### Enunciado del ejercicio
Reproduce íntegro y sin ningún cambio el texto sobre el cardenal Carlo Maria Martini que aparece más abajo.

### Texto de lectura
• • •
Me he tomado un Martini rosso para conmemorar los cinco años de la muerte del cardenal Carlo Maria Martini. Evoco así al "Martini rosso", uno de los cardenales más sagaces y listos de los últimos tiempos a quien se tildaba de ser rosso precisamente por sus ideas adelantadas. Antes de morir, dijo que la Iglesia está "200 años atrás". Ya se sabe que las personas mayores, tontos y niños pequeños profesan la verdad. Martini era arzobispo de Milán, rector del Pontificio Instituto Bíblico y de la Pontificia Universidad Gregoriana e inventó la Cátedra de los No Creyentes. Convencido de que hacían falta más misericordia y menos regulación a golpe de derecho canónico, era una eminencia de las de antes, un eclesiástico elegante que apostaba por la autenticidad. Pedía a la gente que tomara decisiones, "porque sin riesgo no había vida". Una frase muy buena de Martini que suscribo a menudo es esta: "Dios pierde el equilibrio, se compromete, se sitúa a nuestro lado para que seamos nosotros los que nos expongamos. La vida humana es riesgo".
• • •
### Filas extraídas

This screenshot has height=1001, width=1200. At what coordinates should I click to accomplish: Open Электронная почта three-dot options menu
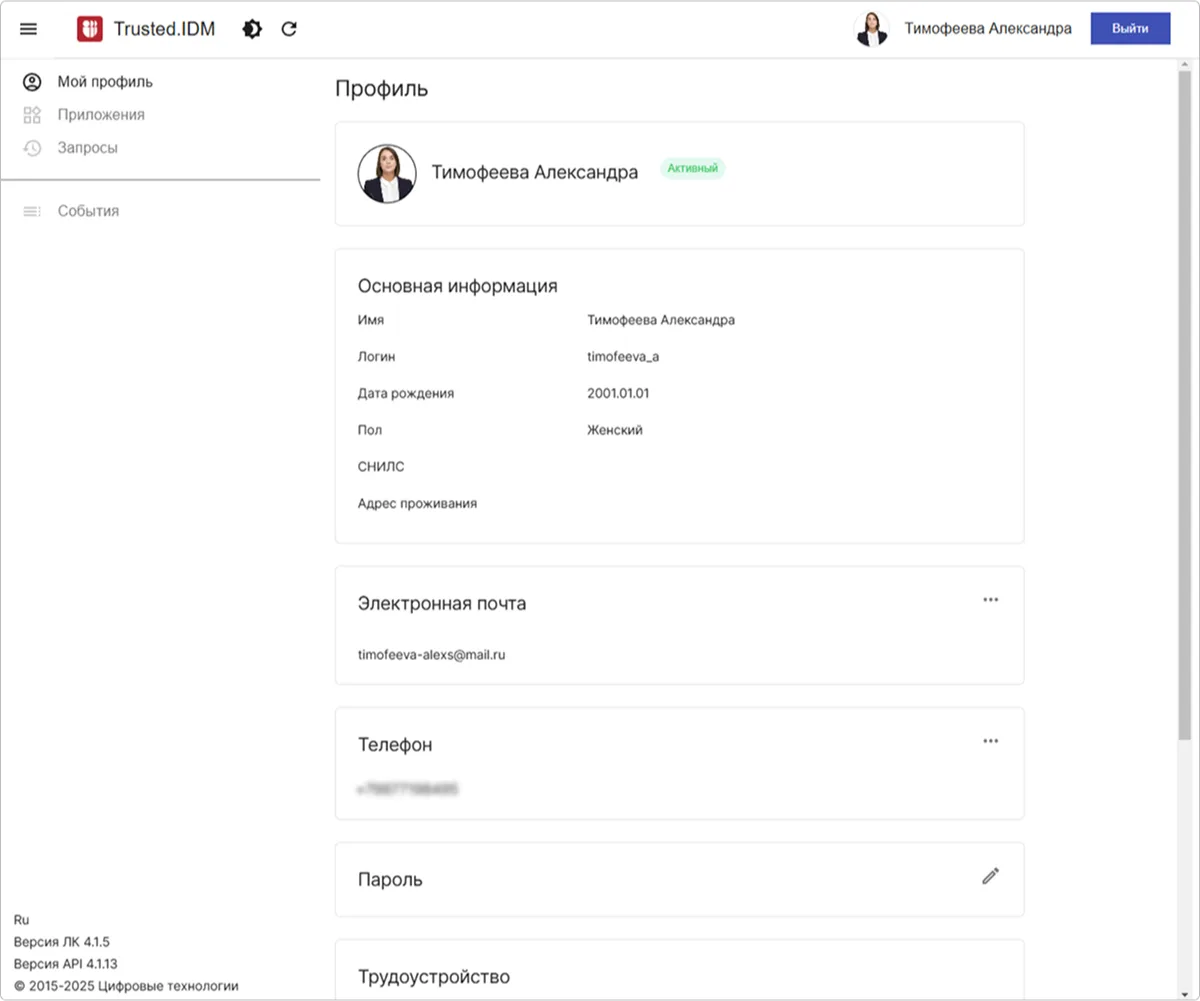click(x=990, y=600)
• • •
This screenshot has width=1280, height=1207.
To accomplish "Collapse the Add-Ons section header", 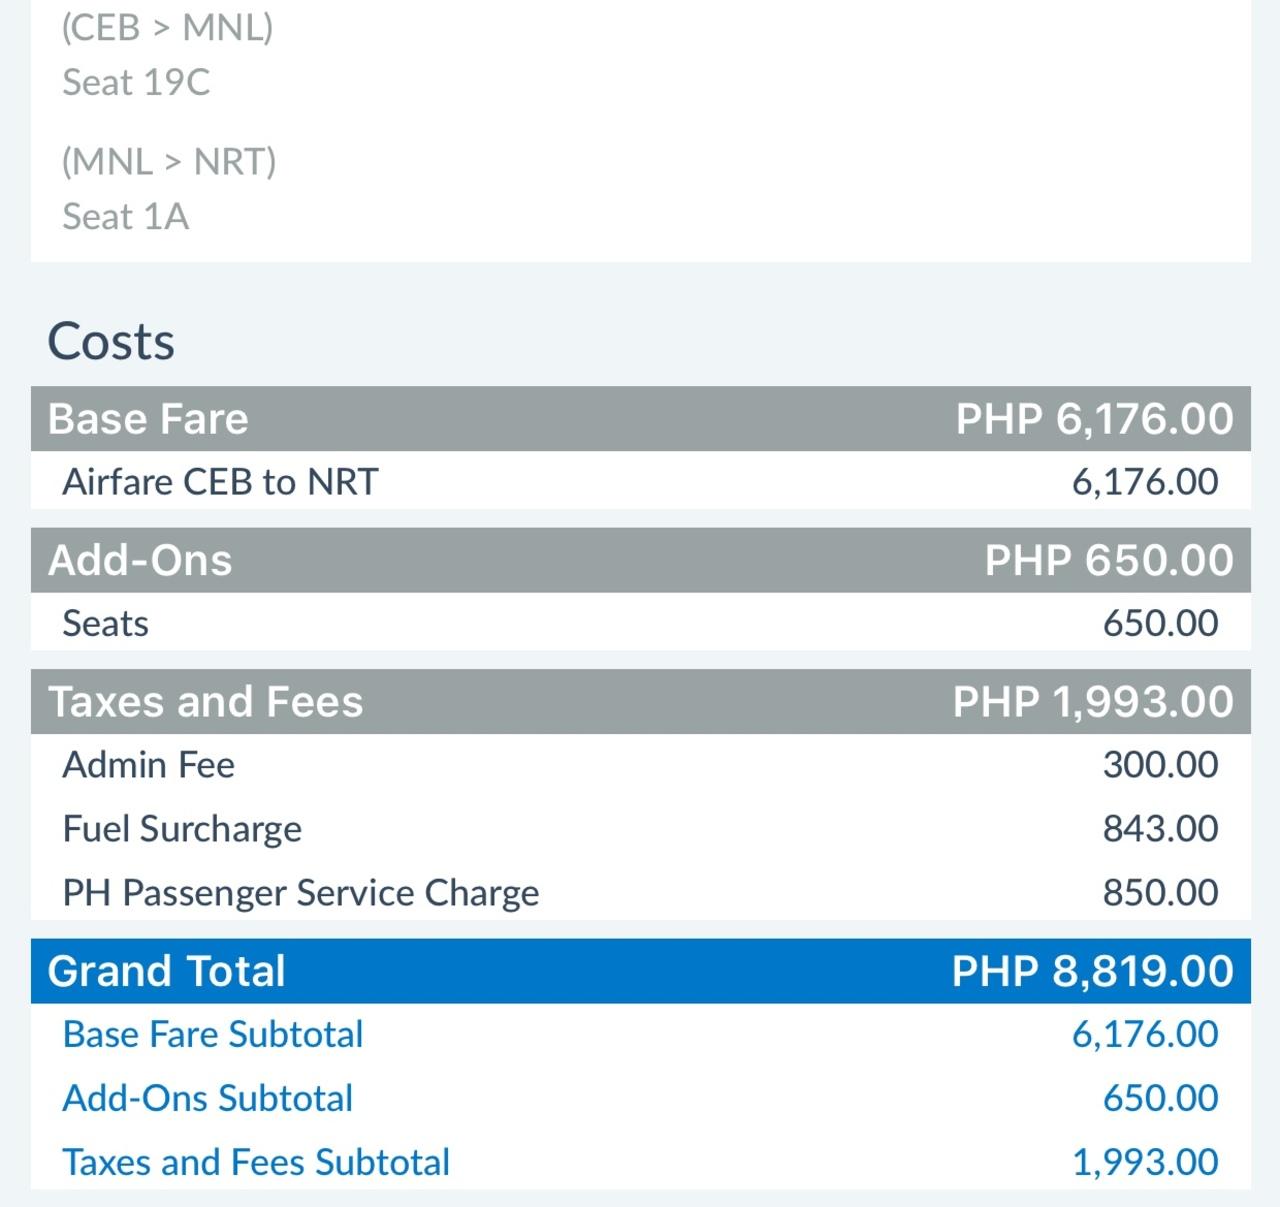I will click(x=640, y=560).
• • •
### Tarea resuelta
Me he tomado un Martini rosso para conmemorar los cinco años de la muerte del cardenal Carlo Maria Martini. Evoco así al "Martini rosso", uno de los cardenales más sagaces y listos de los últimos tiempos a quien se tildaba de ser rosso precisamente por sus ideas adelantadas. Antes de morir, dijo que la Iglesia está "200 años atrás". Ya se sabe que las personas mayores, tontos y niños pequeños profesan la verdad. Martini era arzobispo de Milán, rector del Pontificio Instituto Bíblico y de la Pontificia Universidad Gregoriana e inventó la Cátedra de los No Creyentes. Convencido de que hacían falta más misericordia y menos regulación a golpe de derecho canónico, era una eminencia de las de antes, un eclesiástico elegante que apostaba por la autenticidad. Pedía a la gente que tomara decisiones, "porque sin riesgo no había vida". Una frase muy buena de Martini que suscribo a menudo es esta: "Dios pierde el equilibrio, se compromete, se sitúa a nuestro lado para que seamos nosotros los que nos expongamos. La vida humana es riesgo".